START INFORMATION SHOWN

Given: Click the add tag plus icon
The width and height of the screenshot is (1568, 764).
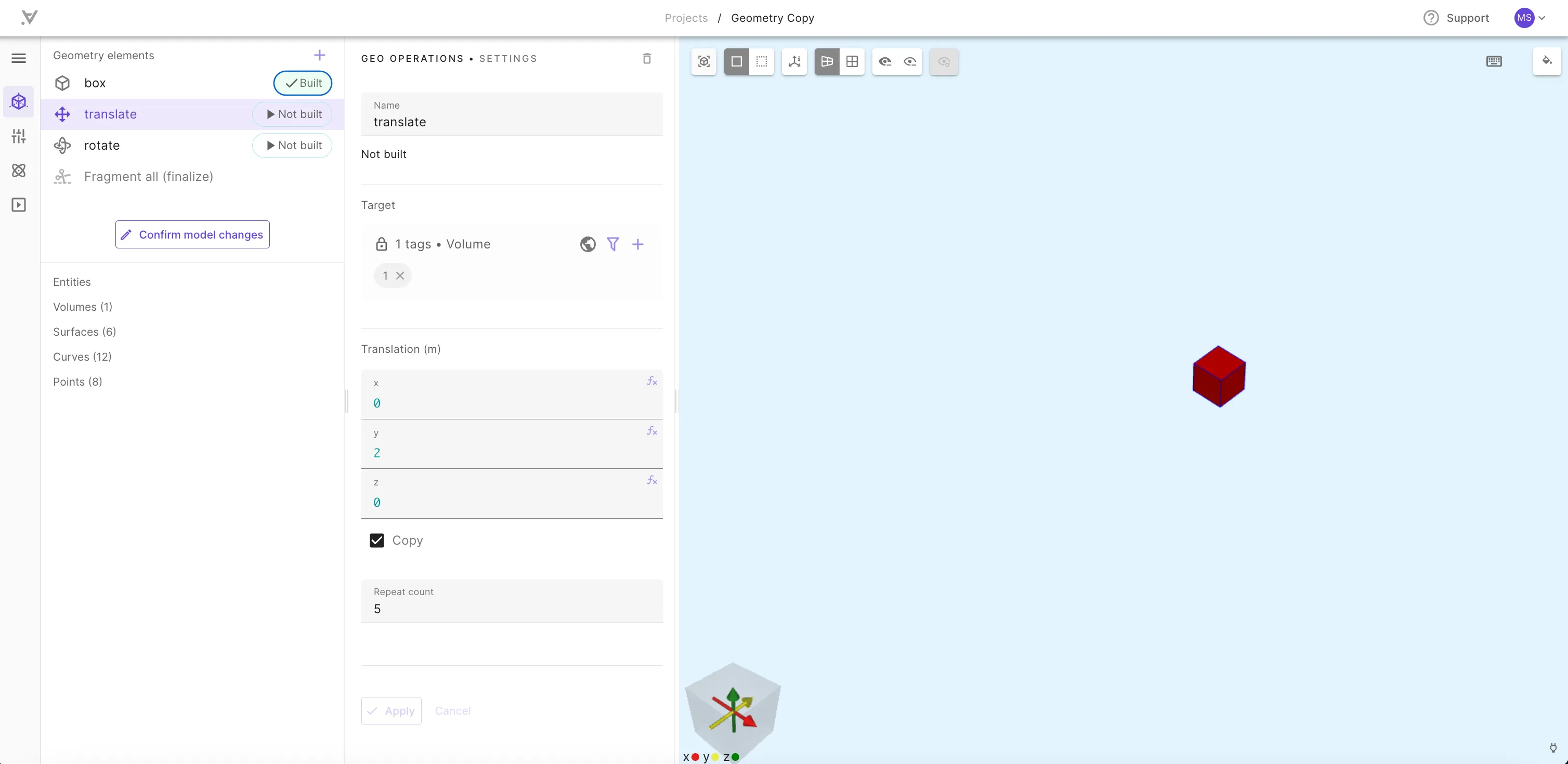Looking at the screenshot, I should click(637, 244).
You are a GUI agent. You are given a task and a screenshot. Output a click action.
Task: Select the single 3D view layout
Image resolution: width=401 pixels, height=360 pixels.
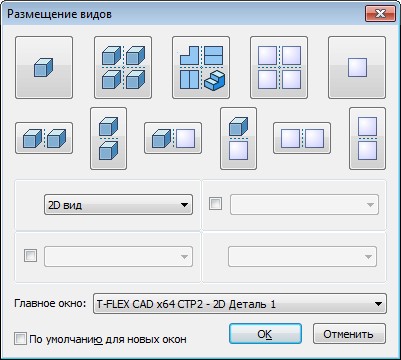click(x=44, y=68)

END INFORMATION SHOWN

Print exactly the span of lines that begins with the line containing "Image resolution: width=401" and ends with the last line of the listing, with no pictures.

-- YOUR SOLUTION --
Image resolution: width=401 pixels, height=360 pixels.
click(x=44, y=68)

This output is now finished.